INSTRUCCIONES DE TRABAJO:
[1] En el fragmento sobre Carlos Monsiváis, ¿de qué manera contestaba él el teléfono para filtrar las llamadas?
[2] Transcribe del fragmento sobre Monsiváis el pasaje que empieza con "La figura de" y continúa hasta "de su partida.".

La figura de Carlos Monsiváis conjuntaba características especiales: sorprendente capacidad de análisis, sentido del humor indestructible y memoria privilegiada. La suma de estos y otros elementos lo volvió un referente cultural de su época y mantiene vigente su pensamiento, a 15 años de su partida.
La fuerza corrosiva del choteo político
No había manera de aburrirse con Monsiváis, bromeaba sobre todo y a todos bautizaba con certeros apodos. Además, era un excelente imitador. Nadie se salvaba. Mis favoritas eran sus imitaciones de Fidel Castro, de Octavio Paz y de Fernando Benítez. Hacía mofa hasta de sí mismo. Contestaba el teléfono imitando la voz de su tía para filtrar las llamadas y eludir a quienes le requerían imperiosamente la entrega del texto comprometido semanas atrás: “no sé por qué le encargan trabajos a ese holgazán”, les recriminaba una fingida voz de anciana. El humor lo tenía presente incluso hasta cuando se ponía romántico: “tu cuerpo es una contingencia redimida por tu rostro”, me soltó alguna vez esa frase que pretendía pasar por cumplido.

MATERIAL PROPORCIONADO:

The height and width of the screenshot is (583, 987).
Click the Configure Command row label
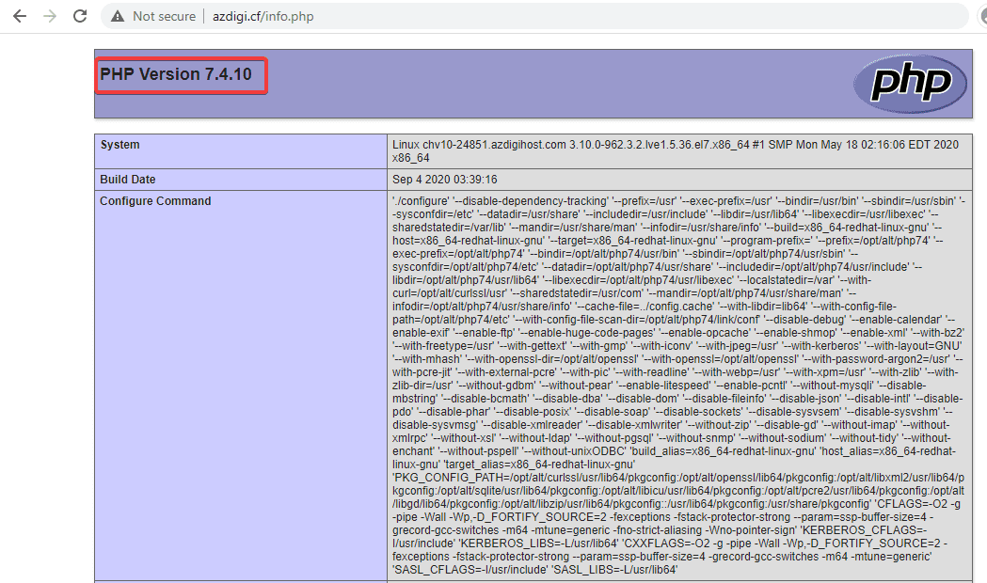tap(155, 201)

LAS RESPUESTAS:
[1] Imitaba la voz de su tía.

[2]
La figura de Carlos Monsiváis conjuntaba características especiales: sorprendente capacidad de análisis, sentido del humor indestructible y memoria privilegiada. La suma de estos y otros elementos lo volvió un referente cultural de su época y mantiene vigente su pensamiento, a 15 años de su partida.